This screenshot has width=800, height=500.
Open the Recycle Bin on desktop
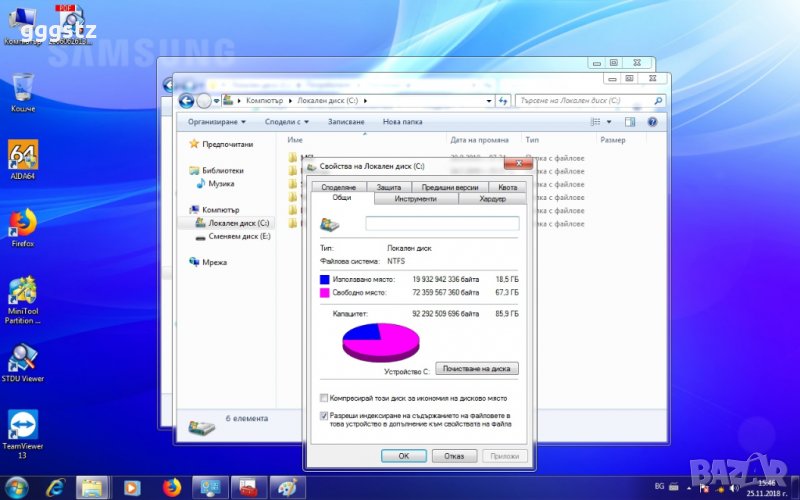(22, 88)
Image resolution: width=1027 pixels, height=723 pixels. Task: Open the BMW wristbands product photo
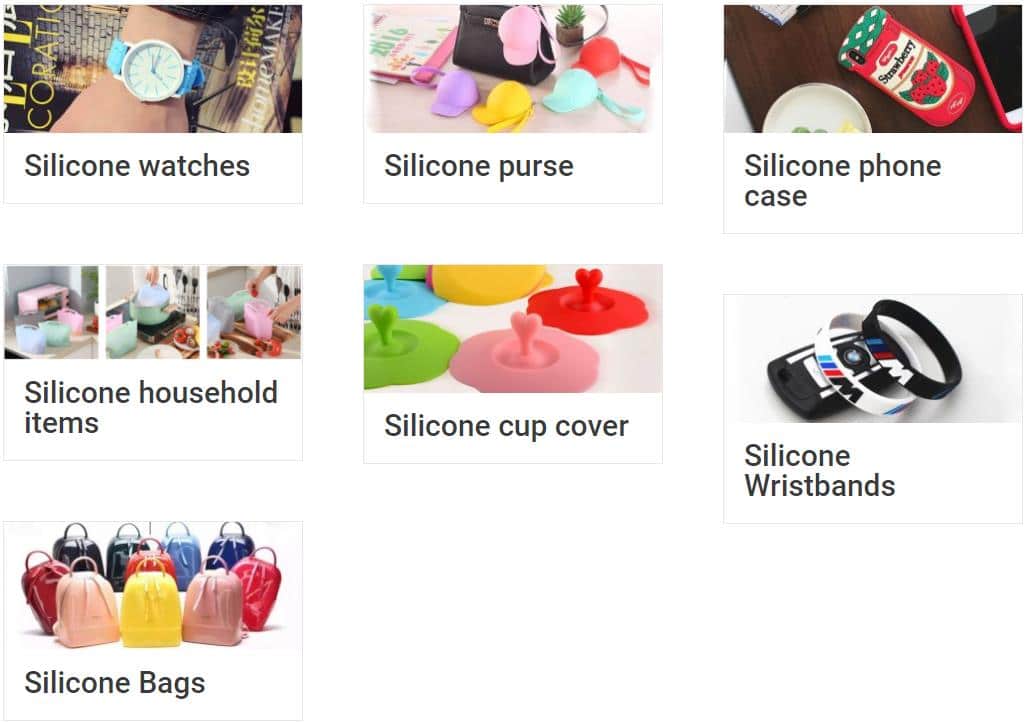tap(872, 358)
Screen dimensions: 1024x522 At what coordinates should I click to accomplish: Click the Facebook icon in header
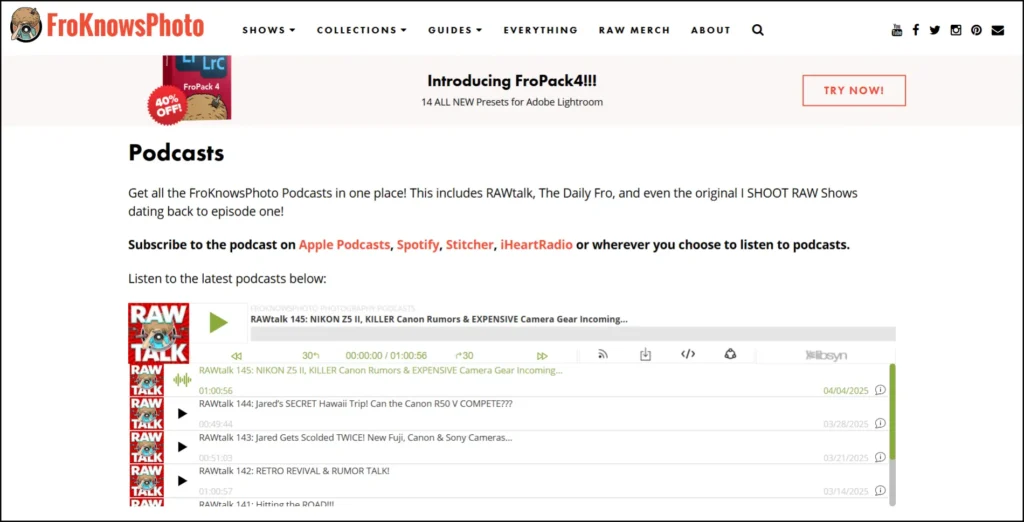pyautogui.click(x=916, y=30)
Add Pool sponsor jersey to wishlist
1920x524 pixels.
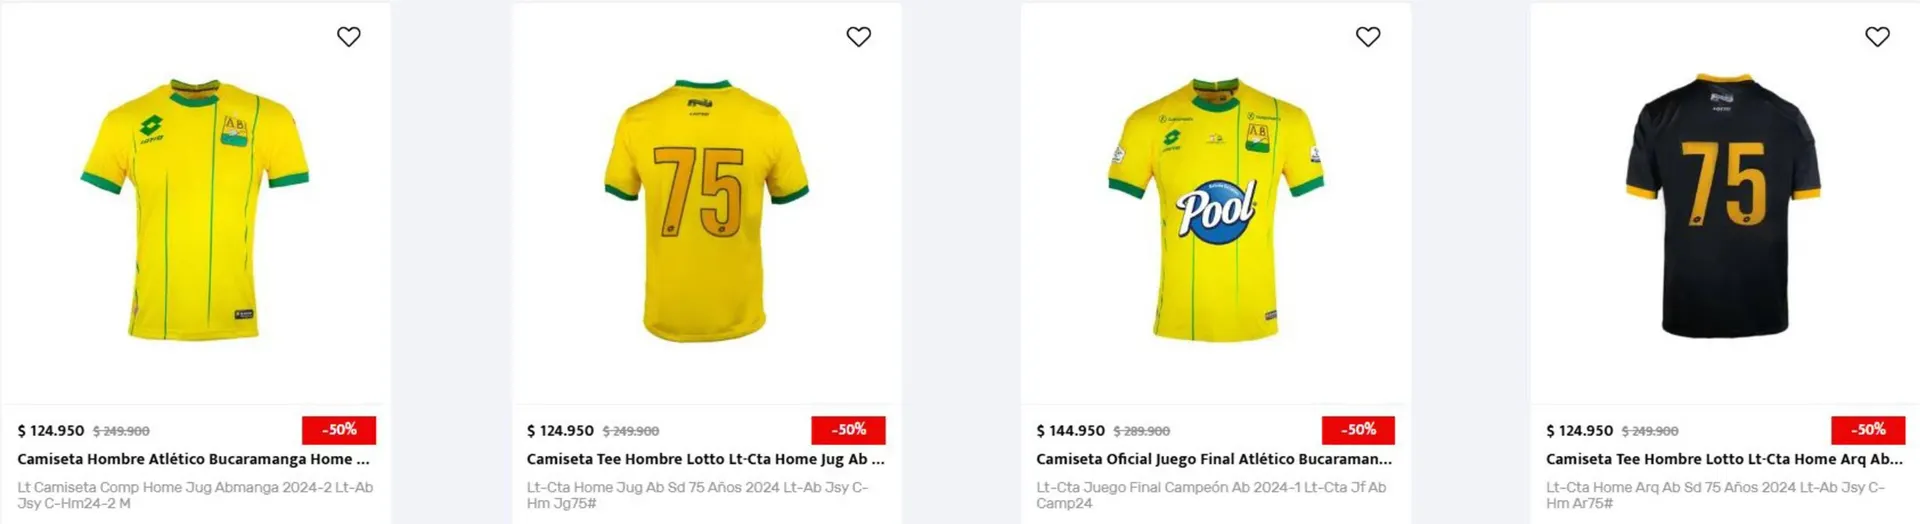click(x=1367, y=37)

--

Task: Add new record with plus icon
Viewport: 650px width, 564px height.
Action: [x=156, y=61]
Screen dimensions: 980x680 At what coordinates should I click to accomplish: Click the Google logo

==

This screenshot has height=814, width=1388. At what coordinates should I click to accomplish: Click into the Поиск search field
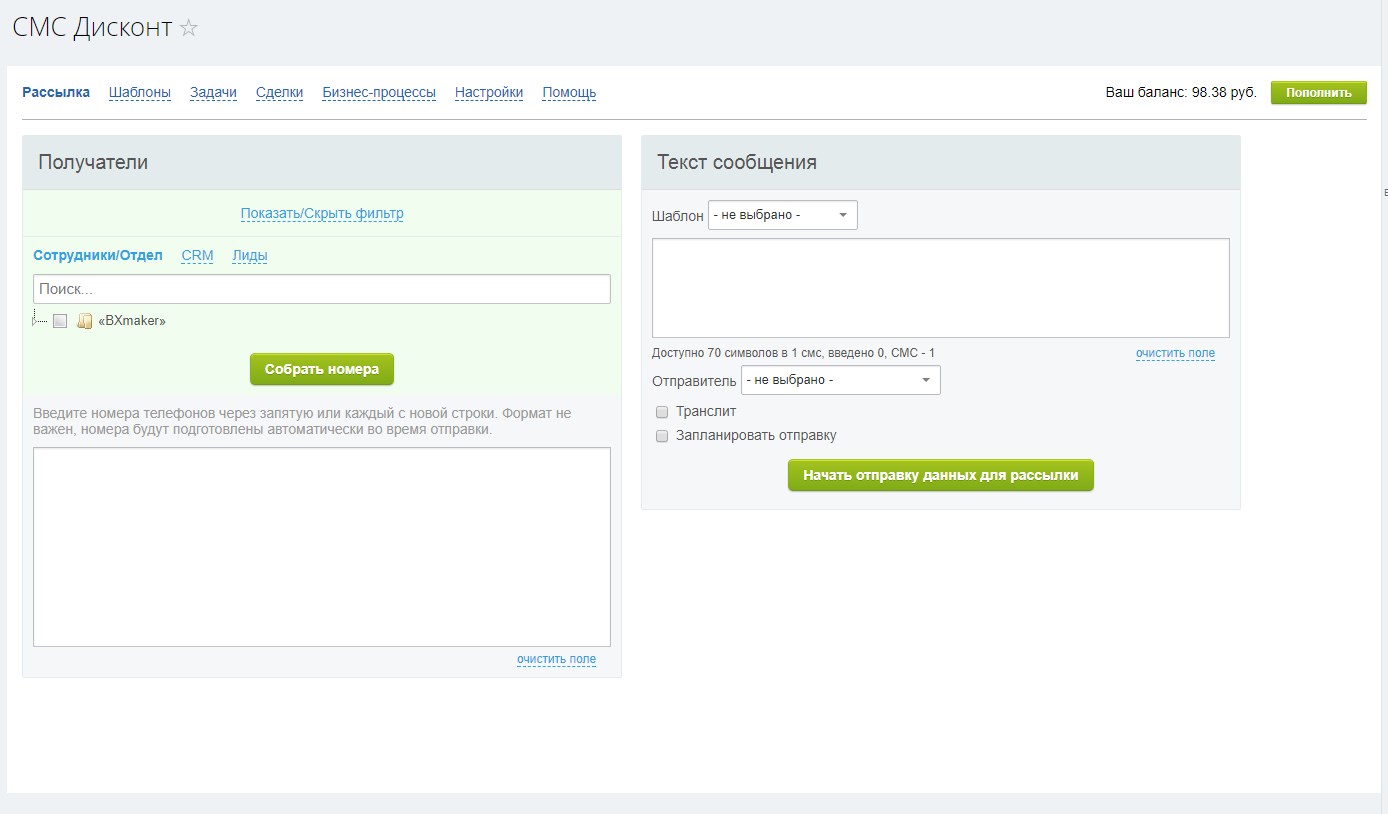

**The task:** Find the lines above that contain the word "This" and collect them.

**Exercise output:**
This screenshot has width=800, height=500.
This screenshot has height=814, width=1388. At what coordinates should I click to accomplish: Click into the Поиск search field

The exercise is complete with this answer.